→ **PROBLEM REQUIREMENTS**:
Could you print each entry below verbatim while omitting the pictures?

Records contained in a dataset

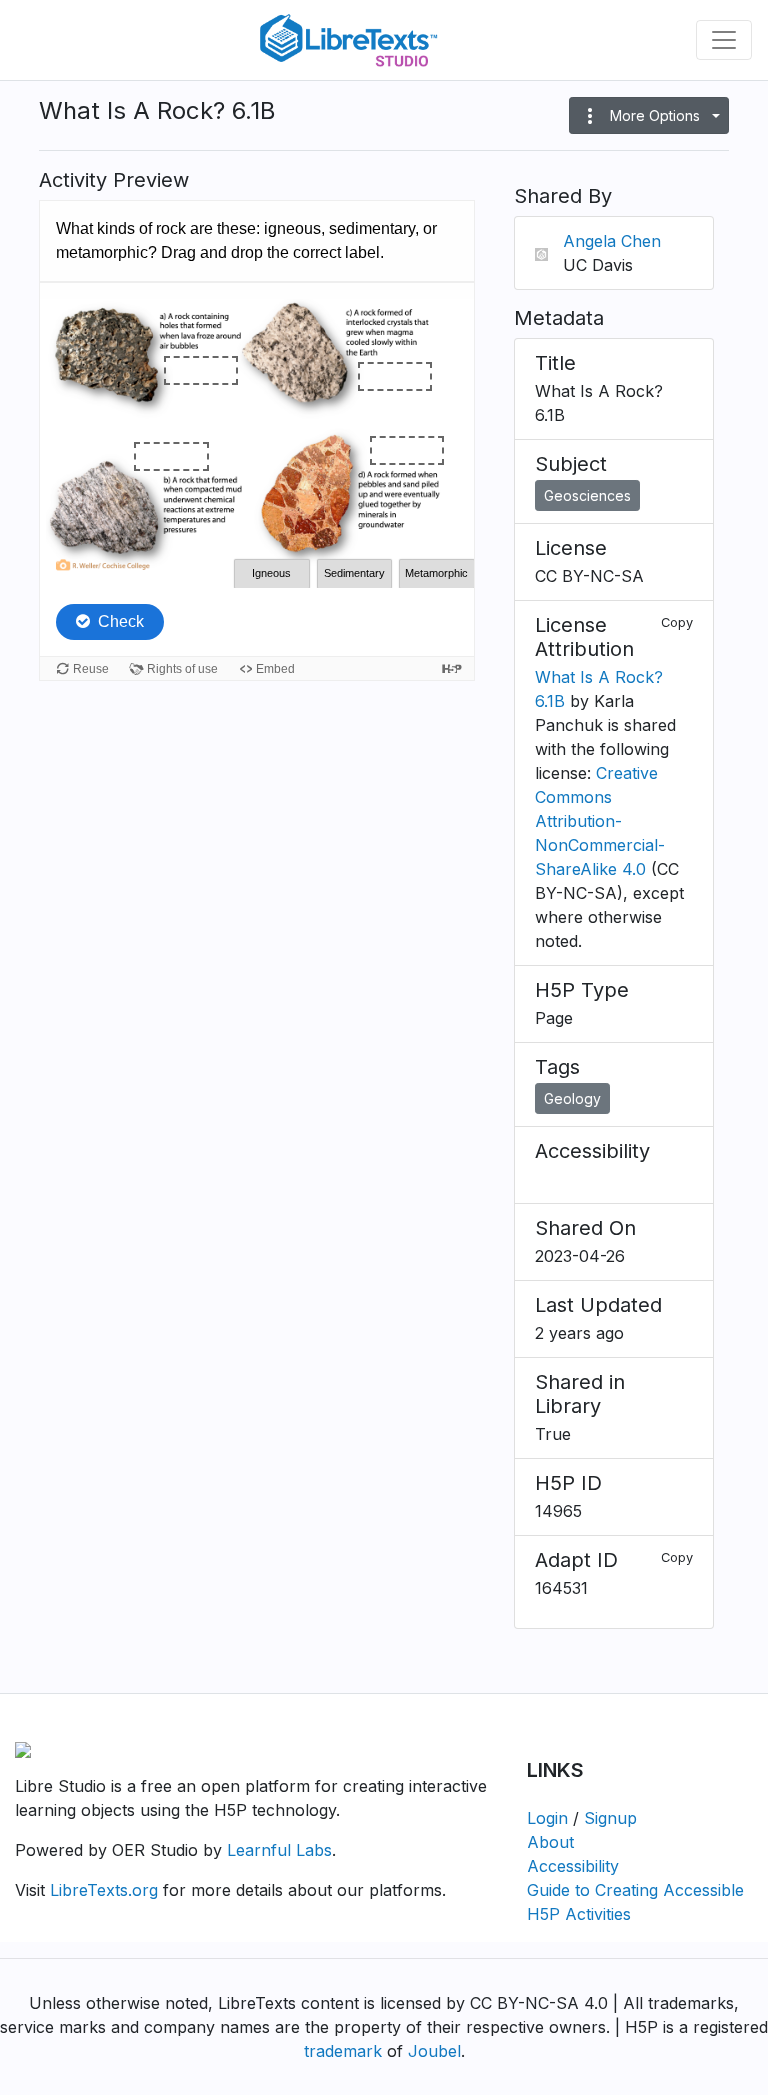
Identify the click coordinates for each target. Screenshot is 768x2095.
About (550, 1842)
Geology (572, 1098)
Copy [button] (677, 622)
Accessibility (573, 1866)
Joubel (434, 2051)
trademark (343, 2051)
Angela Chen (612, 241)
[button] (649, 115)
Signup (610, 1818)
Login (547, 1818)
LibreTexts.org (104, 1890)
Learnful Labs (279, 1850)
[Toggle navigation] (724, 40)
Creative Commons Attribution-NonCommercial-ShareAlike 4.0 (600, 821)
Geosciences (587, 495)
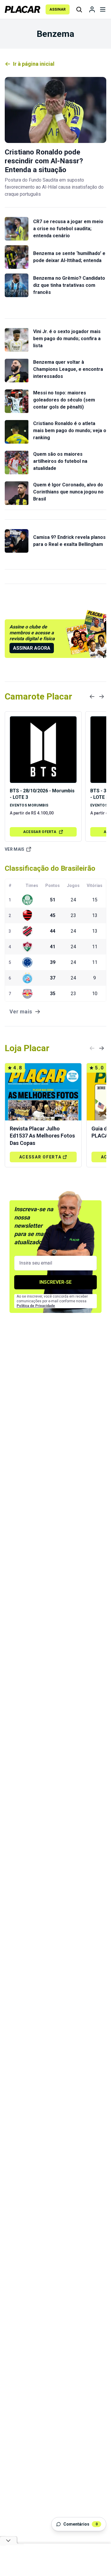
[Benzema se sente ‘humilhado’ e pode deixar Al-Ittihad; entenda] (16, 257)
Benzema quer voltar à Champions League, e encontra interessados (68, 369)
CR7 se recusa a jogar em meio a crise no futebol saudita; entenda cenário (68, 228)
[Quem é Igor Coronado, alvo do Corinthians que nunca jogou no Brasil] (16, 493)
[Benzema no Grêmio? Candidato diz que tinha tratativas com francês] (16, 285)
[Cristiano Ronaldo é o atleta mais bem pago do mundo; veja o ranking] (16, 432)
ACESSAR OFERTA (39, 832)
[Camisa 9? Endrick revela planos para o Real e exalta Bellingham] (16, 541)
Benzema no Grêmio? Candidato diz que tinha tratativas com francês (69, 285)
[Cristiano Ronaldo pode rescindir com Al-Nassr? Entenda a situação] (55, 110)
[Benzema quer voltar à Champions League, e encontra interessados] (16, 370)
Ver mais (15, 849)
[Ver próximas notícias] (101, 696)
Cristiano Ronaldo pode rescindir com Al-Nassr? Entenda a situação (44, 161)
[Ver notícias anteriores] (92, 696)
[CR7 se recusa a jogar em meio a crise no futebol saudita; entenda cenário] (16, 229)
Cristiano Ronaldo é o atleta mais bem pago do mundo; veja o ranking (69, 430)
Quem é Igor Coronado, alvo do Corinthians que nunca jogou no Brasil (68, 492)
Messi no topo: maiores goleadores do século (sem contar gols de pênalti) (64, 400)
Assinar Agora (31, 648)
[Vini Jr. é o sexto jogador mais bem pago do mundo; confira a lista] (16, 340)
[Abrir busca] (79, 9)
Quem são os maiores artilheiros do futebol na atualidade (60, 461)
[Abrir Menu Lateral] (102, 9)
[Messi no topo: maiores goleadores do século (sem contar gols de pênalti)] (16, 401)
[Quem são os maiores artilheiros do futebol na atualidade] (16, 462)
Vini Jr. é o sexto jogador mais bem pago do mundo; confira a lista (67, 338)
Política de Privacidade (36, 1306)
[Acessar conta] (92, 9)
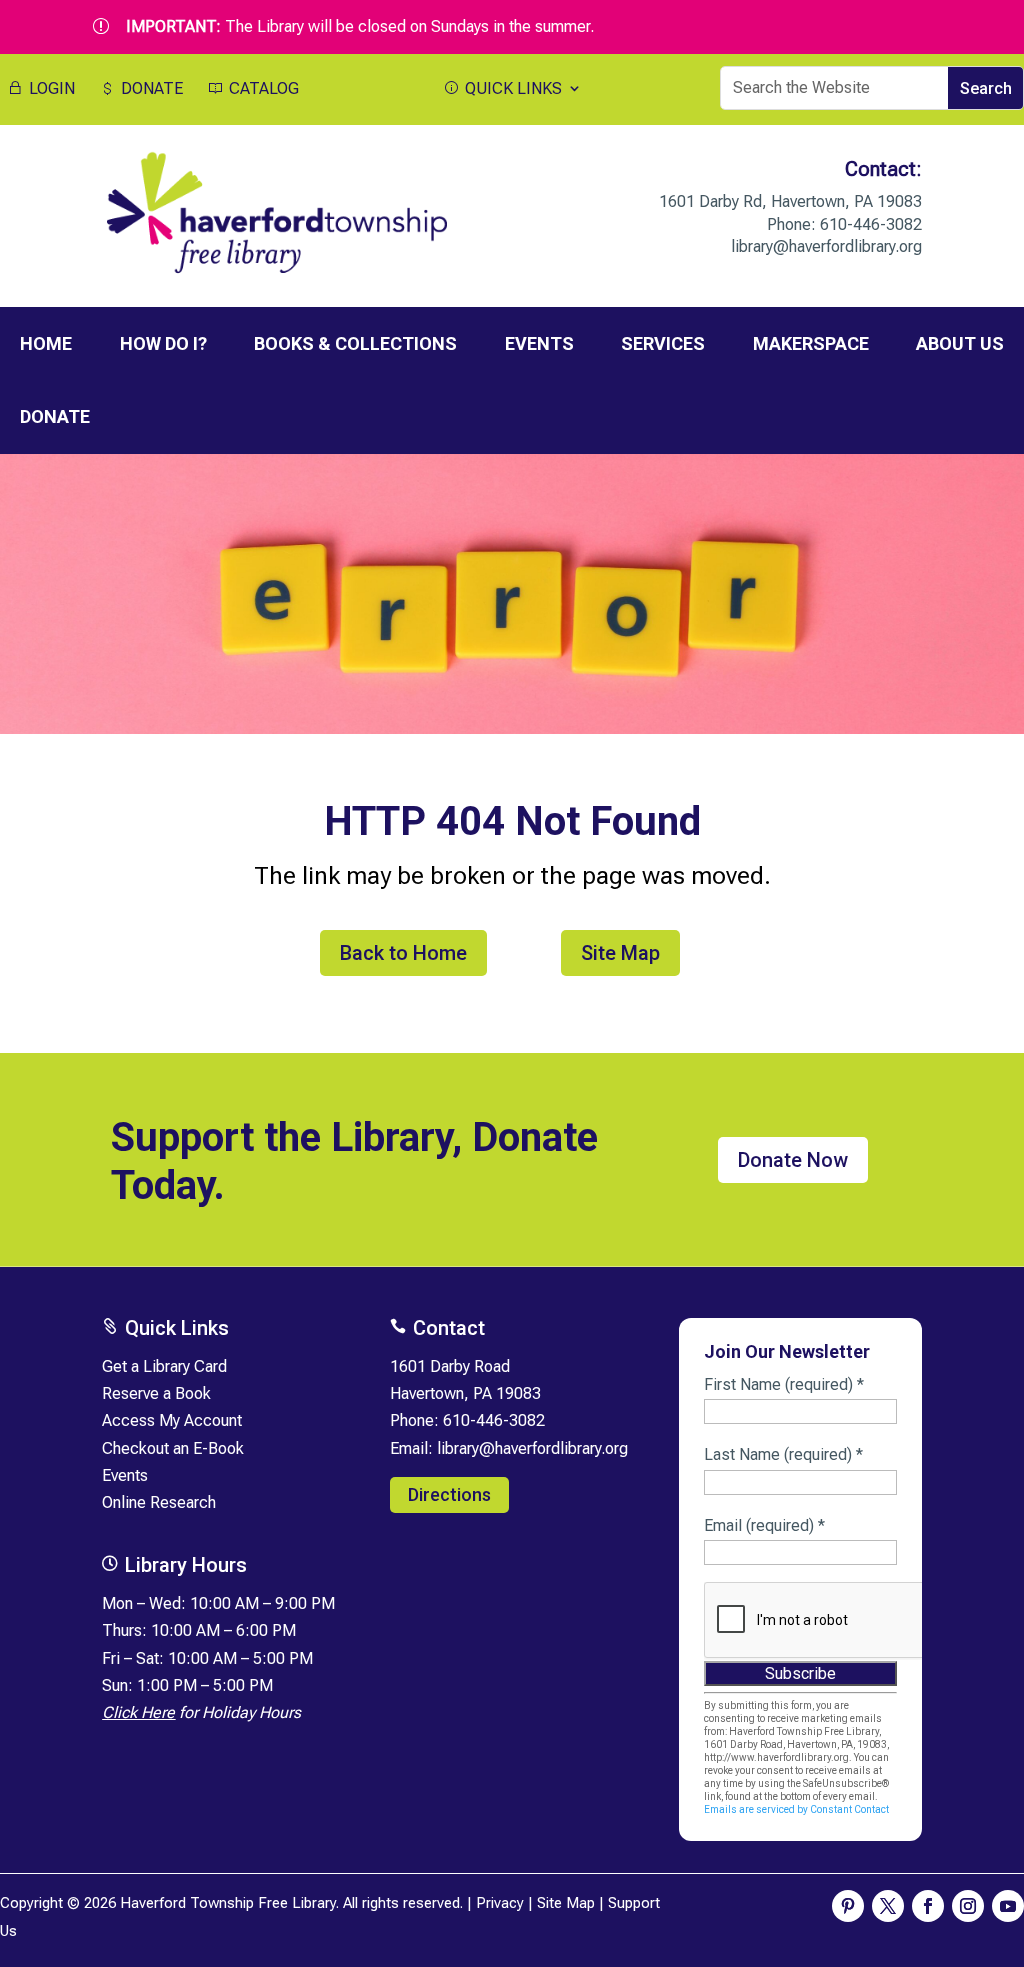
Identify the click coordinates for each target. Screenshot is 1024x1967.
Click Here (138, 1712)
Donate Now (793, 1160)
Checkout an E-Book (173, 1448)
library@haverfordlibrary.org (826, 246)
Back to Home (403, 953)
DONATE (150, 89)
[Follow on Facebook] (928, 1906)
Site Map (620, 953)
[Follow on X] (888, 1906)
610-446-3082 (871, 224)
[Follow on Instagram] (968, 1906)
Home (46, 343)
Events (125, 1475)
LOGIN (50, 89)
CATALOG (262, 89)
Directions (449, 1494)
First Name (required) (784, 1384)
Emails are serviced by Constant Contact (796, 1809)
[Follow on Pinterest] (848, 1906)
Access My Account (172, 1420)
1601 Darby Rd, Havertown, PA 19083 (790, 201)
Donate (55, 416)
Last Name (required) (783, 1454)
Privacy (500, 1903)
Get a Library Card (164, 1366)
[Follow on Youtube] (1008, 1906)
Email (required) (764, 1525)
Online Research (159, 1502)
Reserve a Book (156, 1393)
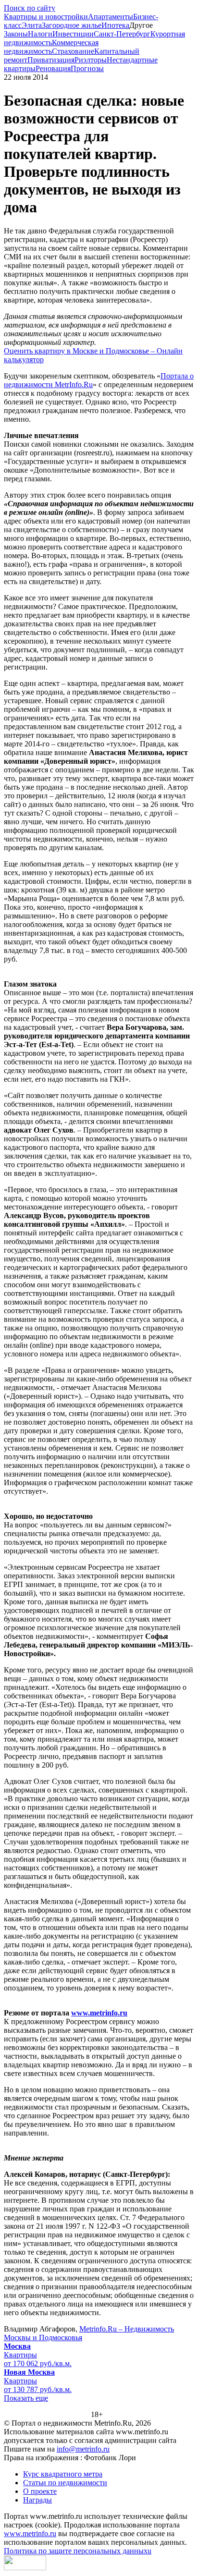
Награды (37, 2500)
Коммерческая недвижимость (51, 46)
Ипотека (115, 25)
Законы (16, 34)
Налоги (40, 34)
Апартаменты (110, 16)
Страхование (73, 51)
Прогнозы (87, 68)
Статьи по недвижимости (65, 2482)
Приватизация (50, 60)
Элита (32, 25)
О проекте (40, 2491)
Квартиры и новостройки (46, 16)
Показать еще (26, 2398)
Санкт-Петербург (122, 34)
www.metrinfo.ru (99, 2013)
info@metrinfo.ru (83, 2449)
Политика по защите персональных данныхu (77, 2551)
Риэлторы (90, 60)
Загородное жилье (71, 25)
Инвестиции (73, 34)
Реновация (53, 68)
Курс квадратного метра (62, 2474)
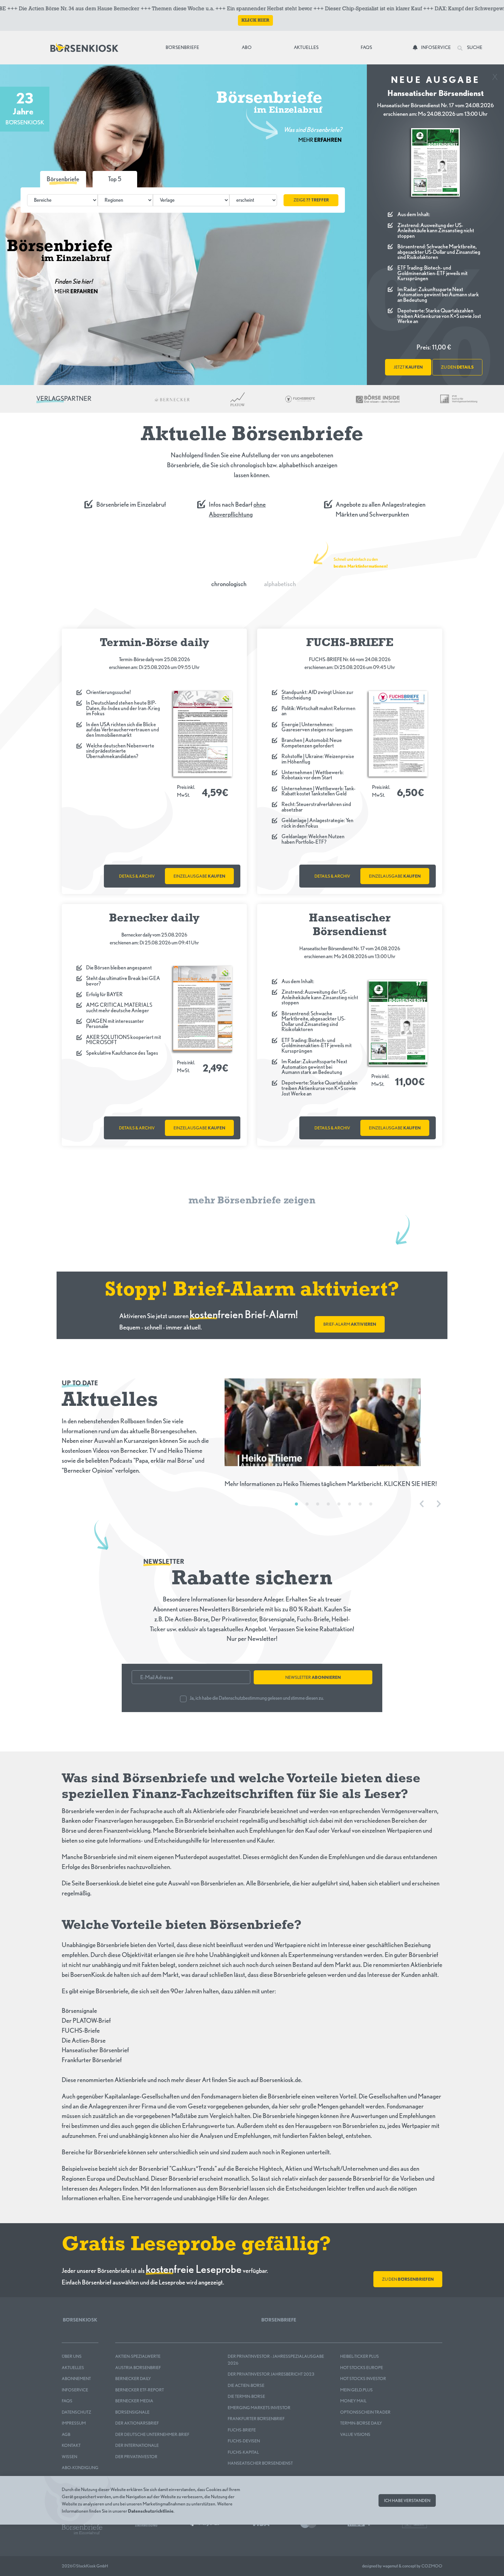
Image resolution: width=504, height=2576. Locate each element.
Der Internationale (137, 2445)
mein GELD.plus (356, 2389)
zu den (457, 367)
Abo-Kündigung (80, 2467)
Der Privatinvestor (136, 2456)
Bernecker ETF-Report (139, 2389)
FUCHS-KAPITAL (243, 2452)
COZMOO (431, 2565)
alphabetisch (280, 584)
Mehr (320, 140)
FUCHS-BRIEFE (242, 2429)
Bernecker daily (133, 2378)
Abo (247, 47)
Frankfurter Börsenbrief (256, 2418)
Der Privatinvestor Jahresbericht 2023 (271, 2374)
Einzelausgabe (199, 876)
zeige (311, 199)
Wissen (69, 2456)
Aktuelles (306, 47)
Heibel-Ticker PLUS (359, 2356)
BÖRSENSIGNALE (132, 2412)
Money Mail (353, 2400)
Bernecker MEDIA (134, 2400)
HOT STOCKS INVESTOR (363, 2378)
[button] (115, 179)
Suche (474, 47)
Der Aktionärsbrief (137, 2423)
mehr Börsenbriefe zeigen (252, 1201)
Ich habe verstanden (407, 2500)
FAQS (67, 2400)
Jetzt (408, 367)
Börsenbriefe (184, 47)
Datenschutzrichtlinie (150, 2511)
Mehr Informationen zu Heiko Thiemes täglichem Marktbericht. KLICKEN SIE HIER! (331, 1484)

→ **RESPONSE TO THE TASK**:
Identify the click coordinates for each target. Screenshot is 768x2095.
About (550, 1842)
Geology (572, 1098)
Copy [button] (677, 622)
Accessibility (573, 1866)
Joubel (434, 2051)
trademark (343, 2051)
Angela Chen (612, 241)
[button] (649, 115)
Signup (610, 1818)
Login (547, 1818)
LibreTexts.org (104, 1890)
Learnful Labs (279, 1850)
[Toggle navigation] (724, 40)
Creative Commons Attribution-NonCommercial-ShareAlike 4.0 (600, 821)
Geosciences (587, 495)
[Benzema se sente ‘humilhado’ e pode deixar Al-Ittihad; entenda] (16, 257)
Benzema quer voltar à Champions League, e encontra interessados (68, 369)
CR7 se recusa a jogar em meio a crise no futebol saudita; entenda cenário (68, 228)
[Quem é Igor Coronado, alvo do Corinthians que nunca jogou no Brasil] (16, 493)
[Benzema no Grêmio? Candidato diz que tinha tratativas com francês] (16, 285)
[Cristiano Ronaldo é o atleta mais bem pago do mundo; veja o ranking] (16, 432)
ACESSAR OFERTA (39, 832)
[Camisa 9? Endrick revela planos para o Real e exalta Bellingham] (16, 541)
Benzema no Grêmio? Candidato diz que tinha tratativas com francês (69, 285)
[Cristiano Ronaldo pode rescindir com Al-Nassr? Entenda a situação] (55, 110)
[Benzema quer voltar à Champions League, e encontra interessados] (16, 370)
Ver mais (15, 849)
[Ver próximas notícias] (101, 696)
Cristiano Ronaldo pode rescindir com Al-Nassr? Entenda a situação (44, 161)
[Ver notícias anteriores] (92, 696)
[CR7 se recusa a jogar em meio a crise no futebol saudita; entenda cenário] (16, 229)
Cristiano Ronaldo é o atleta mais bem pago do mundo; veja o ranking (69, 430)
Quem é Igor Coronado, alvo do Corinthians que nunca jogou no Brasil (68, 492)
Messi no topo: maiores goleadores do século (sem contar gols de pênalti) (64, 400)
Assinar Agora (31, 648)
[Vini Jr. é o sexto jogador mais bem pago do mundo; confira a lista] (16, 340)
[Abrir busca] (79, 9)
Quem são os maiores artilheiros do futebol na atualidade (60, 461)
[Abrir Menu Lateral] (102, 9)
[Messi no topo: maiores goleadores do século (sem contar gols de pênalti)] (16, 401)
[Quem são os maiores artilheiros do futebol na atualidade] (16, 462)
Vini Jr. é o sexto jogador mais bem pago do mundo; confira a lista (67, 338)
Política de Privacidade (36, 1306)
[Acessar conta] (92, 9)
Identify the click coordinates for each target. Screenshot is 1024x1967.
Click Here (138, 1712)
Donate Now (793, 1160)
Checkout an E-Book (173, 1448)
library@haverfordlibrary.org (826, 246)
Back to Home (403, 953)
DONATE (150, 89)
[Follow on Facebook] (928, 1906)
Site Map (620, 953)
[Follow on X] (888, 1906)
610-446-3082 (871, 224)
[Follow on Instagram] (968, 1906)
Home (46, 343)
Events (125, 1475)
LOGIN (50, 89)
CATALOG (262, 89)
Directions (449, 1494)
First Name (required) (784, 1384)
Emails are serviced by Constant Contact (796, 1809)
[Follow on Pinterest] (848, 1906)
Access My Account (172, 1420)
1601 Darby Rd, Havertown, PA 19083 (790, 201)
Donate (55, 416)
Last Name (required) (783, 1454)
Privacy (500, 1903)
Get a Library Card (164, 1366)
[Follow on Youtube] (1008, 1906)
Email (required) (764, 1525)
Online Research (159, 1502)
Reserve a Book (156, 1393)
Награды (37, 2500)
Коммерческая недвижимость (51, 46)
Ипотека (115, 25)
Законы (16, 34)
Налоги (40, 34)
Апартаменты (110, 16)
Страхование (73, 51)
Прогнозы (87, 68)
Статьи по недвижимости (65, 2482)
Приватизация (50, 60)
Элита (32, 25)
О проекте (40, 2491)
Квартиры и новостройки (46, 16)
Показать еще (26, 2398)
Санкт-Петербург (122, 34)
www.metrinfo.ru (99, 2013)
info@metrinfo.ru (83, 2449)
Политика по защите персональных данныхu (77, 2551)
Риэлторы (90, 60)
Загородное жилье (71, 25)
Инвестиции (73, 34)
Реновация (53, 68)
Курс квадратного метра (62, 2474)
Image resolution: width=504, height=2576. Locate each element.
Der Internationale (137, 2445)
mein GELD.plus (356, 2389)
zu den (457, 367)
Abo-Kündigung (80, 2467)
Der Privatinvestor (136, 2456)
Bernecker ETF-Report (139, 2389)
FUCHS-KAPITAL (243, 2452)
COZMOO (431, 2565)
alphabetisch (280, 584)
Mehr (320, 140)
FUCHS-BRIEFE (242, 2429)
Bernecker daily (133, 2378)
Abo (247, 47)
Frankfurter Börsenbrief (256, 2418)
Der Privatinvestor Jahresbericht 2023 (271, 2374)
Einzelausgabe (199, 876)
zeige (311, 199)
Wissen (69, 2456)
Aktuelles (306, 47)
Heibel-Ticker PLUS (359, 2356)
BÖRSENSIGNALE (132, 2412)
Money Mail (353, 2400)
Bernecker MEDIA (134, 2400)
HOT STOCKS INVESTOR (363, 2378)
[button] (115, 179)
Suche (474, 47)
Der Aktionärsbrief (137, 2423)
mehr Börsenbriefe zeigen (252, 1201)
Ich habe verstanden (407, 2500)
FAQS (67, 2400)
Jetzt (408, 367)
Börsenbriefe (184, 47)
Datenschutzrichtlinie (150, 2511)
Mehr Informationen zu Heiko Thiemes täglichem Marktbericht. KLICKEN SIE HIER! (331, 1484)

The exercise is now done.